El cantante, vestido totalmente de blanco, se posó en cada punto cardinal del escenario para saludar, bailar, posar para las cámaras; para que nadie en la Arena se quedara sin pizca de su cariño.
La ronda de clásicos no tardó en aparecer. “La Diferencia”, con arreglos pop, fue la primera clásica en el repertorio, ligada a “No te Guardo Rencor”.
Tras estos temas la luz se apagó y un sonido de bandoneón cruzó el recinto provocando un desconcierto que luego se transformó en grata sorpresa cuando se escucharon las primeras frases de “Yo No Nací para Amar”, convertida en tango. Las emociones fuertes, a partir de este momento, fueron legión.
EMOCIONES FUERTES
“Querida”, uno de los clásicos más apreciados de Juan Gabriel, apareció temprano en el recital. “Juanga” se la quiso dedicar a todos, los de adentro y los de afuera, que han acompañado al cantante con oraciones y pensamientos en los momentos difíciles.
“La vida es una lucha desde que nacemos. Si nosotros estamos aquí, es porque importamos. Por eso debemos seguir luchando, sin tenerle miedo. Por lo único que debemos luchar es por vivirla al máximo”, afirmó “El Divo de Juárez” antes de interpretar la canción.
Continuó con un popurrí de éxitos que incluyó temas como “He Venido a Pedirte Perdón”, “Será Mañana”, “Con Tu Amor” e “Insensible”.
Muchas de las letras de sus canciones recorrían las pantallas ubicadas entre los palcos, como si alguna las necesitara. En las pantallas del escenario y la elevada al centro de la Arena, se podía advertir la ejecución de “El Divo”, su oído, sus indicaciones a los músicos, también la fatiga después de un frenético baile, fatiga que no lo detuvo a lo largo de las casi cuatro horas de su concierto.
RECUERDA A LA DÚRCAL
Cuando el mariachi arribó al escenario el concierto llegó a su punto climático. Todos supieron al instante que se acercaba el repertorio apasionado, fuerte. El momento de cantar todos juntos. Juan Gabriel inició el segmento con “El Corrido de Monterrey”, para beneplácito de los presentes. Aunque había espectadores de muchos lugares, nadie se sustrajo a la energía que “Juanga” dispuso para el tema.

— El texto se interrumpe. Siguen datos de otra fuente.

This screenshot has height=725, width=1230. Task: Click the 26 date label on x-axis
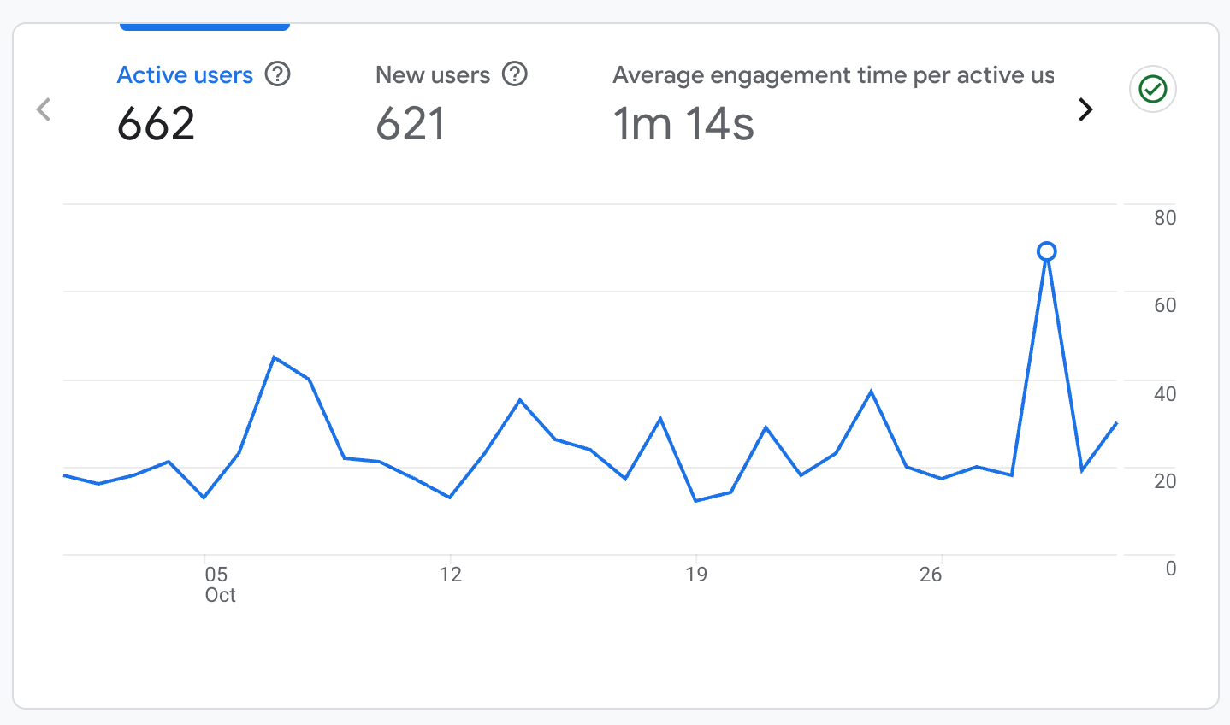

En ese tenor norteño, Jel cantante inició el segmento del mariachi con el tema “Se Me Olvidó Otra Vez” sorpresivamente interpretado sólo con acordeón, bajosexto y la voz del público. El cantante sólo dirigió y aplaudió conmovido al final.
Tras dos horas de concierto se empezó a notar una disminución en su voz, una ronquera amenazante, que sin embargo no cejó el entusiasmo y la intensidad en momentos en que era necesario explotar al máximo su instrumento.
Una parte de dicho segmento estuvo dedicada a temas que “El Divo de Juárez” compuso para Rocío Durcal, cuya figura se posó en las pantallas del recinto.
Los mariachis ya no se movieron de su sitio hasta el final del concierto. El desfile de temas fue simplemente apoteósico: “Costumbre”, “Enamorados”, la vibrante “Te Sigo Amando”, “Te lo Pido Por Favor”, pero desde luego no hubo canción más coreada y llorada que “Amor Eterno”, precedida por la célebre plegaria en la que “El Divo” la dedica a las madres.
Cualquier tema de Juan Gabriel hubiese sido certero para el cierre, pero “El Divo de Juárez” eligió terminar con fiesta, con alegría; culminar con ritmo su exitoso reencuentro. “El Noa Noa” envió a los espectadores bailando y sonriendo de vuelta a casa.
3 horas y 40 minutos, aproximadamente, duró el concierto de Juan Gabriel.
20 mil personas, aproximadamente, se reunieron en la Arena Monterrey en dos conciertos.